Find local news in Kent

Home   What's On   News   Article

London's big 2017 art exhibitions at the Tate, Royal Academy and National Portrait Gallery

19:00, 11 January 2017

Paul Nash, Tate Britain, London

Running to March 5

Nash became an official War Artist in 1917, expressing the waste of life through the violation of nature and creating some of the most iconic images of the First World War. On his return, he found being “war artist without a war” difficult. Poison gas had damaged his lungs, and he suffered a nervous collapse. During his recuperation in the early 1920s, his landscape paintings focused on Kent – including Dymchurch, where a series of works such as The Shore 1923 reflected on his war experience and evoked the bleak beauty of our coast. This is the largest exhibition of the artist’s work for a generation, and there’s still time to see his powerful, strange and beautiful work. More details

Paul Nash’s The Shore (1923). Supplied by Leeds Art Gallery
Paul Nash’s The Shore (1923). Supplied by Leeds Art Gallery
Equivalents for the Megaliths (1935) by Paul Nash.

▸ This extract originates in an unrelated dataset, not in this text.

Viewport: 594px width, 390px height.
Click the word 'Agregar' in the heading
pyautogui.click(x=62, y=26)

Supplied by Tate Britain
Equivalents for the Megaliths (1935) by Paul Nash. Supplied by Tate Britain

Robert Rauschenberg, Tate Modern

Running to April 2

Rauschenberg blazed a new trail for art. From his early engagement with pop to his works produced at the dawn of the 21st century, he moved between painting, sculpture, photography, print-making, technology, stage design and performance. Dance and performance were key drivers for Rauschenberg’s approach to art making, and form a central strand of the exhibition. On January 27 and 28, the Trisha Brown Dance Company will re-stage her influential work Set and Reset using the original set and costumes created by Rauschenberg. More details

Vanessa Bell, Dulwich Picture Gallery

February 8 to June 4

Widely acclaimed as a central figure of the Bloomsbury Group, Bell also stands on her own as a pivotal player in 20th century British art, inventing a new language of visual expression.

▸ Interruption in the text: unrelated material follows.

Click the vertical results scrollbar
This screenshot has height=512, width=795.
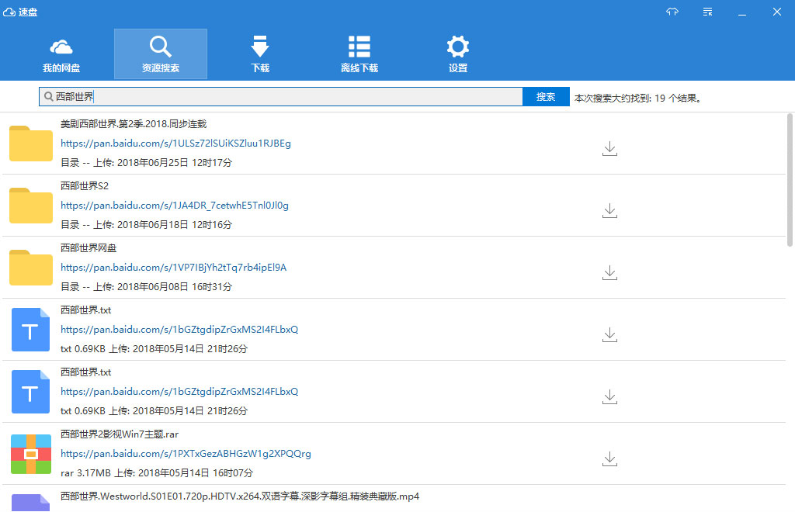(x=790, y=180)
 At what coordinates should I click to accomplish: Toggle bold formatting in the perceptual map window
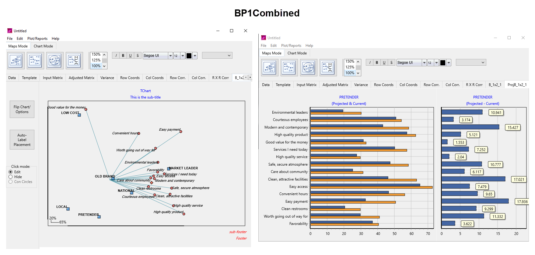click(x=123, y=56)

Her reputation as an artist has often been overshadowed by a preoccupation with her family life and romantic entanglements – in a supporting role to her sister, Virginia Woolf (who had a 10-year affair with Vita Sackville-West, who lived at Sissinghurst Castle), as wife to the art critic Clive Bell, and as muse and confidante to her lovers, friends and fellow artists such as Roger Fry and Duncan Grant.

Vanessa Bell’s Nude with Poppies (1916). Supplied by Swindon Museum and Art Gallery
Vanessa Bell’s Nude with Poppies (1916). Supplied by Swindon Museum and Art Gallery

At her farmhouse at Charleston, East Sussex, home was reimagined by Bell as a place of freedom and unbridled creativity, rather than conformity and constraint.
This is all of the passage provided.